Three and... Four? What?!

3 1 2
                                        

Ada keheningan sesaat setelah aku mengucapkan pengakuan itu. Aku yakin dia harusnya tidak kaget lagi, aku rasa Noah sedang mencari kata yang tepat untuk menjawab.

"Mari kita duduk disana, Putri," ucap Noah setelah beberapa saat.

Ucapannya terdengar biasa, namun suaranya menjadi sedikit lebih berat, seakan menahan sesuatu, dan tangannya menggenggam tangan ku lebih erat. Aku membiarkannya menuntun ku untuk duduk di bangku taman yang ada di pinggir danau.

Untuk sesaat hanya ada suara desiran angin sore yang sejuk dan suara angsa-angsa ku di danau. Mereka terdengar gelisah, mungkin khawatir melihat ibu mereka bersama seorang laki-laki selain Kieran.

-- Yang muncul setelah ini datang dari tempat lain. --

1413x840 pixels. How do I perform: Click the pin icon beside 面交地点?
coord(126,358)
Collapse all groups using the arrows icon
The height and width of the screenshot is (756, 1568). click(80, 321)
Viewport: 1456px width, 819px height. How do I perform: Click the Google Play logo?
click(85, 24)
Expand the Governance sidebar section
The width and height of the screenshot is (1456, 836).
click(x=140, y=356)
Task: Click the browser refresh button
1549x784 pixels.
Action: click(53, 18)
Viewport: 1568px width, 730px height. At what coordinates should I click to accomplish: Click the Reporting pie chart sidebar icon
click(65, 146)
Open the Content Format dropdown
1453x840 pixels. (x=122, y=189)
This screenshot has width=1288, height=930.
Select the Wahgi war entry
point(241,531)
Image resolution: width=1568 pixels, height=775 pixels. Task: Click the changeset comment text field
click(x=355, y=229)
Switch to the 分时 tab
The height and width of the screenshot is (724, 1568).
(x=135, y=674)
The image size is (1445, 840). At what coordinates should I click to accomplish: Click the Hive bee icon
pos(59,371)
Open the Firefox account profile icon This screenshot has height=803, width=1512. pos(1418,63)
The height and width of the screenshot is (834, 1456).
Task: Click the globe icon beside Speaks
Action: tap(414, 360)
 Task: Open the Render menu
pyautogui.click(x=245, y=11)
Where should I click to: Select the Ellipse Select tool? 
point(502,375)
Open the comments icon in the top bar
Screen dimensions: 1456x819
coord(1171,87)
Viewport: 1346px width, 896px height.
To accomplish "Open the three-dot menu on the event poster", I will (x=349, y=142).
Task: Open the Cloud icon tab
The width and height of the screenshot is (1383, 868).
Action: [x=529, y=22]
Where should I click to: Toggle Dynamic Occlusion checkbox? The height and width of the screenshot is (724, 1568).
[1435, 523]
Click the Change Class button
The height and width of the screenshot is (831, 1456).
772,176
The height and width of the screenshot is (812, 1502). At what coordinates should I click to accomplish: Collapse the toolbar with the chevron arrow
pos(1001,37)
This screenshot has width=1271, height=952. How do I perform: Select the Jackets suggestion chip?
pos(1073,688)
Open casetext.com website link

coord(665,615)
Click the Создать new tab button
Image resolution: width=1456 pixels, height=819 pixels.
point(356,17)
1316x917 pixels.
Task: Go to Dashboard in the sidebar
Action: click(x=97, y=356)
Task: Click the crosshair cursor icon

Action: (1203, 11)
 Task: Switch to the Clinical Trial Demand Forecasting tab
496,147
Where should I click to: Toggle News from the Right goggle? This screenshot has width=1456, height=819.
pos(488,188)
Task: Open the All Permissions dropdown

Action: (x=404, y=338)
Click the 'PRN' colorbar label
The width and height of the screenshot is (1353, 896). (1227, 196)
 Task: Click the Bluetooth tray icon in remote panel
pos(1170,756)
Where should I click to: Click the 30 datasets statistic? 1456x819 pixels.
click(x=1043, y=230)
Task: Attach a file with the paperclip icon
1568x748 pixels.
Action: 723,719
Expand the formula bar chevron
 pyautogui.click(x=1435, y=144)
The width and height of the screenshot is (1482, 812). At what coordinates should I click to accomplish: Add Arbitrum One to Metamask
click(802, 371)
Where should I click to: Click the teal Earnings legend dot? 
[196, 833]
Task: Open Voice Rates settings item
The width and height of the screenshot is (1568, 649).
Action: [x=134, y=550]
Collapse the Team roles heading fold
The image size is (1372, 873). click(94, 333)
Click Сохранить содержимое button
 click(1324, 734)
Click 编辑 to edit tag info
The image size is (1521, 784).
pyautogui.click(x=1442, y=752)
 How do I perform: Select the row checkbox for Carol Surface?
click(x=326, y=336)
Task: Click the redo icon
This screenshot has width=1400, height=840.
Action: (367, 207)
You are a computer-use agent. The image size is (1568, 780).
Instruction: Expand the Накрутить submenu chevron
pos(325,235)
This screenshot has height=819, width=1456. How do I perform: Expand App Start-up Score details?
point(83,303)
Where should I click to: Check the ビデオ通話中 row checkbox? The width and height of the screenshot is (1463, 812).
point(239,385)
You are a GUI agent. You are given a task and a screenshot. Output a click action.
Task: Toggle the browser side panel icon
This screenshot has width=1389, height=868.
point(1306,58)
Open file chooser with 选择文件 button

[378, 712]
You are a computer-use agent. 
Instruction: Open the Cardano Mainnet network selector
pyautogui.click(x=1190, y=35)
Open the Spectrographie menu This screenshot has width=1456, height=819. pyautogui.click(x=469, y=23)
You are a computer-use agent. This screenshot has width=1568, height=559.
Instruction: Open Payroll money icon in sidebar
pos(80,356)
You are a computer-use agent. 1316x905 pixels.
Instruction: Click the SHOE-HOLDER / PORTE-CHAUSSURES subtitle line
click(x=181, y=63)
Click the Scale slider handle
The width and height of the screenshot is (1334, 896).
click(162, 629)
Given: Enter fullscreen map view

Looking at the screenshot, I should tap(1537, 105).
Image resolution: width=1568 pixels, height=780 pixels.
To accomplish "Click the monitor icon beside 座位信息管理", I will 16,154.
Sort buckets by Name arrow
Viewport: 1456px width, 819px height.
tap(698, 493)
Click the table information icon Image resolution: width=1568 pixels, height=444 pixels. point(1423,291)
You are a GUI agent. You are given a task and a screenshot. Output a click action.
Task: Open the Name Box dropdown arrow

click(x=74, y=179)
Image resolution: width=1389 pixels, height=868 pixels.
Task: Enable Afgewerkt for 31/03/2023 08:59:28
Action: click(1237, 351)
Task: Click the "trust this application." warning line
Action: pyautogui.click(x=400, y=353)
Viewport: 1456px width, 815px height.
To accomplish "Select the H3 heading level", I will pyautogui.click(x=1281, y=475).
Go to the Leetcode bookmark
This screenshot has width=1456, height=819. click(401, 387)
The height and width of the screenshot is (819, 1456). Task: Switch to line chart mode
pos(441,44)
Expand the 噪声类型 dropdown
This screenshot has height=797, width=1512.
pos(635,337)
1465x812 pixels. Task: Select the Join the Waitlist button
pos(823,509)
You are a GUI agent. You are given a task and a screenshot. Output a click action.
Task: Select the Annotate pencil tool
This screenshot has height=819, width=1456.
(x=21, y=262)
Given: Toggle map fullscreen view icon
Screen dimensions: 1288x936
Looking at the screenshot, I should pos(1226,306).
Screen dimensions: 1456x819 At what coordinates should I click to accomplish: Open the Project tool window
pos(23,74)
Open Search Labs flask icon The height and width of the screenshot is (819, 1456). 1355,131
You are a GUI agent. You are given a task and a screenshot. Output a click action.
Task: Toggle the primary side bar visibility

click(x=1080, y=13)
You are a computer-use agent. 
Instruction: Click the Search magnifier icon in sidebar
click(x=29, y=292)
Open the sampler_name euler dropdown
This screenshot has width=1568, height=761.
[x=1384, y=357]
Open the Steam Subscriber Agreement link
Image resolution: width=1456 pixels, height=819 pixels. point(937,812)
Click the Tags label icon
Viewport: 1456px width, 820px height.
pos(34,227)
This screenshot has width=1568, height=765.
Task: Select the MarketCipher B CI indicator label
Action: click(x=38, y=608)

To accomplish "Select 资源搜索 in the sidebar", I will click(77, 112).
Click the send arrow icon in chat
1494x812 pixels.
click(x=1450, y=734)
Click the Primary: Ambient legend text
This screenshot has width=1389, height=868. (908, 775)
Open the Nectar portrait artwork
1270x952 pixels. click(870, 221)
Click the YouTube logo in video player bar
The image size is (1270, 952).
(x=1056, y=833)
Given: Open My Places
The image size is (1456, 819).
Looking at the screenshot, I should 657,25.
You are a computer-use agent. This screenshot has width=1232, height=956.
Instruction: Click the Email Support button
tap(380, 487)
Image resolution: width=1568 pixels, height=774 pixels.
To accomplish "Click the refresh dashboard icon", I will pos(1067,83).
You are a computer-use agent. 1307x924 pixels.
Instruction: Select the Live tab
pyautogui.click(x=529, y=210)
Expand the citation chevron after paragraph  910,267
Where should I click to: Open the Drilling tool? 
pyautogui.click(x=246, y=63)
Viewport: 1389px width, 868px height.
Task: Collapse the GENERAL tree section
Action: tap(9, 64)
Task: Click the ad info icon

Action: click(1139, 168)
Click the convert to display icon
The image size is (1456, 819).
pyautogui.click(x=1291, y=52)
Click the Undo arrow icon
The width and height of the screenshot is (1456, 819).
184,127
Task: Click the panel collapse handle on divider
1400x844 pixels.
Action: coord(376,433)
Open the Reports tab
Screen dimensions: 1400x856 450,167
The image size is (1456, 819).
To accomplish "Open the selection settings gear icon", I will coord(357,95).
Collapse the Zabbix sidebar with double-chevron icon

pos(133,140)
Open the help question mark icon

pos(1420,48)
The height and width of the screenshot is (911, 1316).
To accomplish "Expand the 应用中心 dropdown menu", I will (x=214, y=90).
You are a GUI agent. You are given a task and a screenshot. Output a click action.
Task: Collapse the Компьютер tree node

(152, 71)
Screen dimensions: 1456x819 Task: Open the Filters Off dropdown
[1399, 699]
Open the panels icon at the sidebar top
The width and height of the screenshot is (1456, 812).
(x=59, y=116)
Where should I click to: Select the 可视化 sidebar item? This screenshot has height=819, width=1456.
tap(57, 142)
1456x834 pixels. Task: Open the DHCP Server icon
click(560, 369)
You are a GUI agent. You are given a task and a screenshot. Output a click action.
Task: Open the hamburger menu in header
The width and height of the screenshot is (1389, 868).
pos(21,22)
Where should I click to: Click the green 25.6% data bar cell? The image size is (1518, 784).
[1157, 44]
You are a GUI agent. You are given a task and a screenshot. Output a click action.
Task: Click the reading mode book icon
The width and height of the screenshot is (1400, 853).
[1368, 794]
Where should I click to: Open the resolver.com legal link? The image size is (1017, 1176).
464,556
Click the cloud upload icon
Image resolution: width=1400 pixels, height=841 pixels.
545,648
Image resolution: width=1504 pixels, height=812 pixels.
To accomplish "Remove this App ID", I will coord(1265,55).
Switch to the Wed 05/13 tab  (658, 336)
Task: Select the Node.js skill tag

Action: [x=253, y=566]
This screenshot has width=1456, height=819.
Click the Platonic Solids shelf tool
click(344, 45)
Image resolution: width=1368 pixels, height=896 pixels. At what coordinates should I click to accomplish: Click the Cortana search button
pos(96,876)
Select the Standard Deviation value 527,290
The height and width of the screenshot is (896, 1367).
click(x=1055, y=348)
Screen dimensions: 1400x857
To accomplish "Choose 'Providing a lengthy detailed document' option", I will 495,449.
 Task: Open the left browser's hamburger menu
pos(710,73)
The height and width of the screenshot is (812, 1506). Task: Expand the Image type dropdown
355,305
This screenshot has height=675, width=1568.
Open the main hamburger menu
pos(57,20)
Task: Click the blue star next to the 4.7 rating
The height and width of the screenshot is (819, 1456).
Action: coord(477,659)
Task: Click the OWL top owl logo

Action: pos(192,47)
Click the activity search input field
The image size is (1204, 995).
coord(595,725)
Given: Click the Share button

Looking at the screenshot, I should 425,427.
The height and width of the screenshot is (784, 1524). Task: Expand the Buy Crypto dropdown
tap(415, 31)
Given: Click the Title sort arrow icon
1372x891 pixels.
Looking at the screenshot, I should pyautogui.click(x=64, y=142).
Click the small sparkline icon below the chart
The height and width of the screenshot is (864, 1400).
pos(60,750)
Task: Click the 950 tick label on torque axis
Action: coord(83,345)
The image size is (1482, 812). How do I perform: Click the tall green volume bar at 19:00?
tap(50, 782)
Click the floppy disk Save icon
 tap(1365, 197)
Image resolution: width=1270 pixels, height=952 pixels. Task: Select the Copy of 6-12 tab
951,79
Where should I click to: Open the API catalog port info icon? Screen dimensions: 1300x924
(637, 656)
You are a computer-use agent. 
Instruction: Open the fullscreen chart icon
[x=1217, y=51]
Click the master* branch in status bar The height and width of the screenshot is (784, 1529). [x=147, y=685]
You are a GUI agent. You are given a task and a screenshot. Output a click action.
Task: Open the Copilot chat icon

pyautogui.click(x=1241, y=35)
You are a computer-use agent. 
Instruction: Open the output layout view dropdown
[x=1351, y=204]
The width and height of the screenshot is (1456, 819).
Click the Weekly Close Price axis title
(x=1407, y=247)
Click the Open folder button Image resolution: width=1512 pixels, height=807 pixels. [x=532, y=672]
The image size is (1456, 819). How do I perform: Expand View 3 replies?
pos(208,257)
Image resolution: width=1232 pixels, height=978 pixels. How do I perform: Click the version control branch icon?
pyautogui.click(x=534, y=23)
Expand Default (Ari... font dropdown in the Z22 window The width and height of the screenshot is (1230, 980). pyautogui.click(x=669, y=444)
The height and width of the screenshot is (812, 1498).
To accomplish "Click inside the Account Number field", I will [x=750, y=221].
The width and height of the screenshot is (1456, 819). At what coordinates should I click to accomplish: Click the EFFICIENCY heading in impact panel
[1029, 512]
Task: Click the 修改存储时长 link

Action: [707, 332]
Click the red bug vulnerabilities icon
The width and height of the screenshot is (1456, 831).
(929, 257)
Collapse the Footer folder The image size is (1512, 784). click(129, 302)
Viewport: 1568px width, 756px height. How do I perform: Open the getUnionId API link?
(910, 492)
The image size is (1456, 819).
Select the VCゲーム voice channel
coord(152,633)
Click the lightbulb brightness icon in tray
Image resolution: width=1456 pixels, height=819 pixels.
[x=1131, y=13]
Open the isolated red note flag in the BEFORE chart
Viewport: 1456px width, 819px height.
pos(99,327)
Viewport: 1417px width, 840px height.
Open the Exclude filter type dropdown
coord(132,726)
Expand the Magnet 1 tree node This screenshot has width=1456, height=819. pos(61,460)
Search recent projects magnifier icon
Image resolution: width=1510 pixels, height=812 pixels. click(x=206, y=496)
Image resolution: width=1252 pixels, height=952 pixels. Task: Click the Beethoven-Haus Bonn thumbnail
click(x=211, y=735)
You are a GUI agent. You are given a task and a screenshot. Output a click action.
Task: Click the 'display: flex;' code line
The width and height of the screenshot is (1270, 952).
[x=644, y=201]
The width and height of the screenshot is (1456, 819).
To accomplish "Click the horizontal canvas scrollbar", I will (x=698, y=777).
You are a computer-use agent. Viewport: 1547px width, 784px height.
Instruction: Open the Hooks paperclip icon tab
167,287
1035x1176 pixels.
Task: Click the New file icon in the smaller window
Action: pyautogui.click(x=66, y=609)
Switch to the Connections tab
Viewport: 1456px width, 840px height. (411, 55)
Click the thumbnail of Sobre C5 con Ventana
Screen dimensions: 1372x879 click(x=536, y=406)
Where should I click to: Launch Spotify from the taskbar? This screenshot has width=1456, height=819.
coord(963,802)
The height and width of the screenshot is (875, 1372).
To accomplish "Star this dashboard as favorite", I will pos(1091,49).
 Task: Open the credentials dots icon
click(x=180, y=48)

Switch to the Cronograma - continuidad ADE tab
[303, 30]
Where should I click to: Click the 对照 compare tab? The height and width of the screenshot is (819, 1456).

Di samping itu, suasananya benar-benar canggung.

"Apakah akan sakit?" Pertanyaan mendadak Noah membuat ku menoleh ke arahnya.

"Apa yang akan sakit?" Tanya ku.

Noah menoleh ke arah ku, "Jika aku menatap mata mu."

Pertanyaannya membuat ku kehilangan kemampuan berpikir dan berbicara untuk sesaat. Tidak ada yang pernah bertanya seperti itu sebelumnya.

"Aku tahu kau mengetahuinya," ucap ku.

"Aku ingin mendengarnya darimu," jawab Noah.

"Apa bedanya jika itu dari ku?"

"Akurasi kebenarannya lebih tinggi."

Aku menaikkan alis ku mendengarnya, ia terdengar seperti sangat mempercayai ku. "Bagaimana kau bisa membuktikan itu? Bagaimana jika aku berbohong?"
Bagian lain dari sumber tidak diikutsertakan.